READING PASSAGE:
-.-.-
Assistant Professor of Computer Science at Hendrix College. Functional programmer, mathematician, teacher, pianist, follower of Jesus.

(Odd, I can’t seem to leave a comment at Zachary’s blog.)

I’ve seen this game, with one more layer. Paul Zeitz sets this at a pet shop: The two players come in turns to the shop store, and each time have to buy at least one pet. The rules are that they can buy: * As many puppies as they want, or * As many kittens as they want, or * An equal number of puppies and kittens.

We played it a bunch, and only after we’d played it did he show us this graph. I hadn’t noticed that it was queen moves. (Duh.) Fascinating!

Hmm, not sure, maybe your comment is just in moderation?

Anyway, I really like that formulation using puppies and kittens! I’ll have to remember that one. Seems much more accessible than making moves on a chessboard, even though of course they are isomorphic.
-.-.-
TASK TO COMPLETE: Pick up the comment thread about the pet shop game with puppies and kittens right after its last sentence and keep it going.

RECORD EXTRACTS:
-.-.-
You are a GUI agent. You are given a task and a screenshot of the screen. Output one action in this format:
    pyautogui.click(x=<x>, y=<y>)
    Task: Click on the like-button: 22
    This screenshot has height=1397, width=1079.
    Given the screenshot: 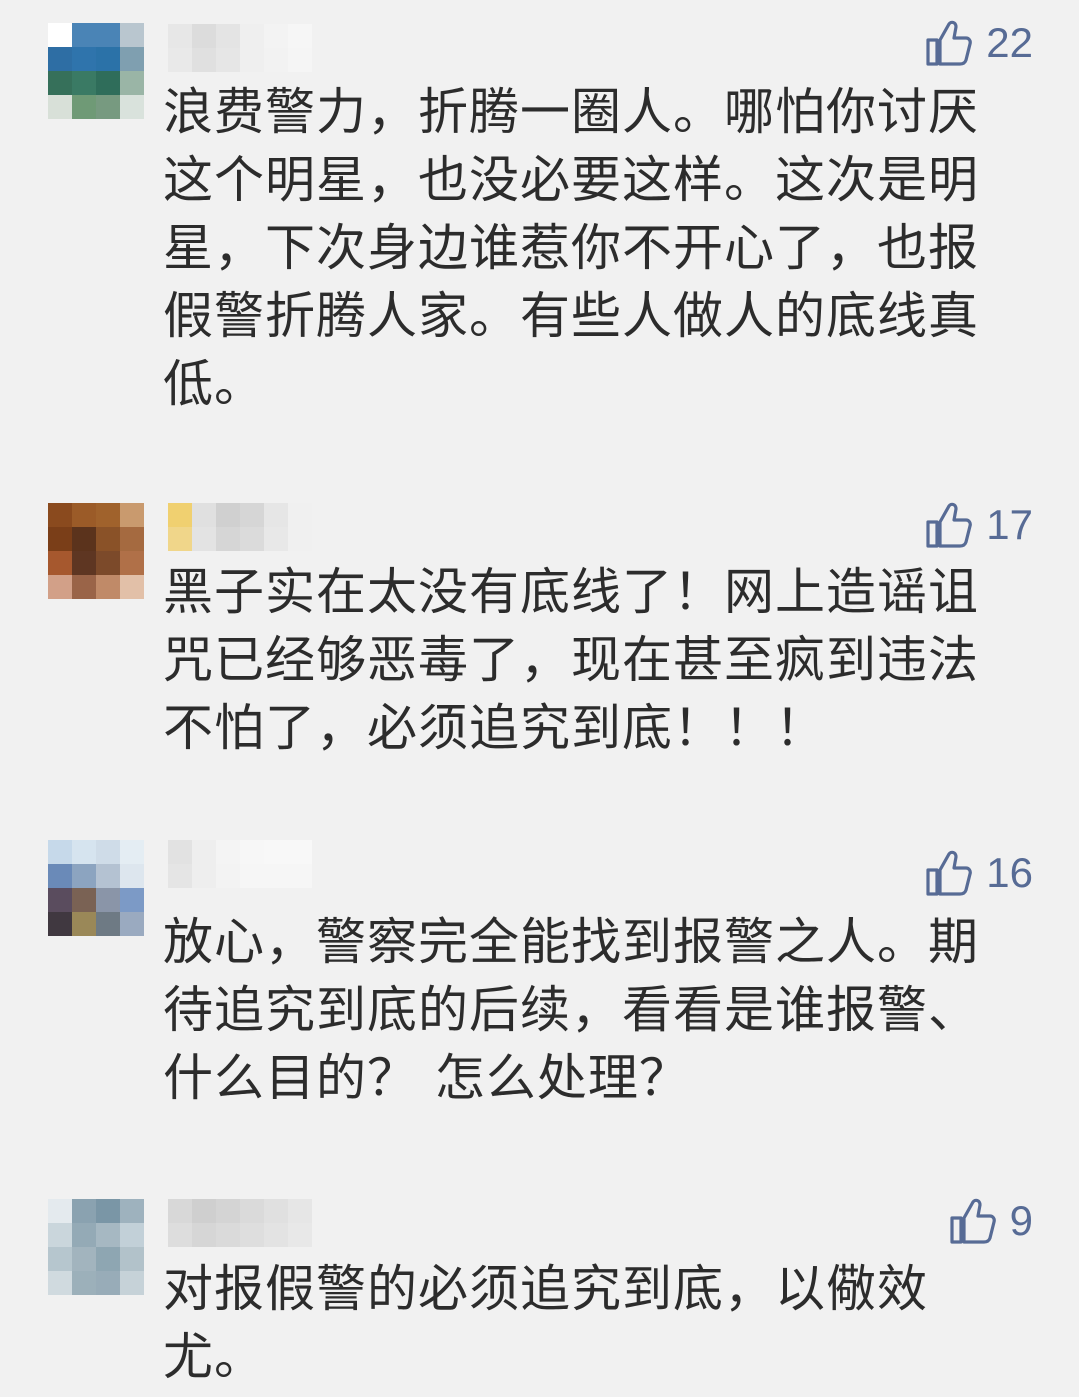 What is the action you would take?
    pyautogui.click(x=978, y=43)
-.-.-
ANSWER SPACE:
One thing I find fascinating is that the presence or absence of “diagonal” plays (i.e. buying equal numbers of puppies and kittens) changes the strategy so drastically. If you are only allowed to buy one type of animal per visit, then it is basically two-pile nim, which is not very difficult to analyze. (Actually, if doing this with a group, this simpler game might make a nice lead-in activity, before introducing diagonal plays?)

But then if you move to three dimensions—e.g. puppies, kittens, and parrots—then even without diagonal moves (i.e. 3-pile nim) the mathematical analysis becomes quite interesting (nimbers, xor, etc.). And I have no idea what it looks like with “diagonal” plays—though I bet someone has thought about it. (There are also several variants to consider—are you allowed to just buy the same number of puppies and parrots, but no kittens? Or do you have to buy the same number of all three types of animal?)

The ‘mad veterinarian’ problem (http://wordplay.blogs.nytimes.com/2011/06/27/numberplay-the-mad-vet/) can be done with more than two types of animals (http://www.bumblebeagle.org/madvet/). Don’t know if it’s mathematically similar or not.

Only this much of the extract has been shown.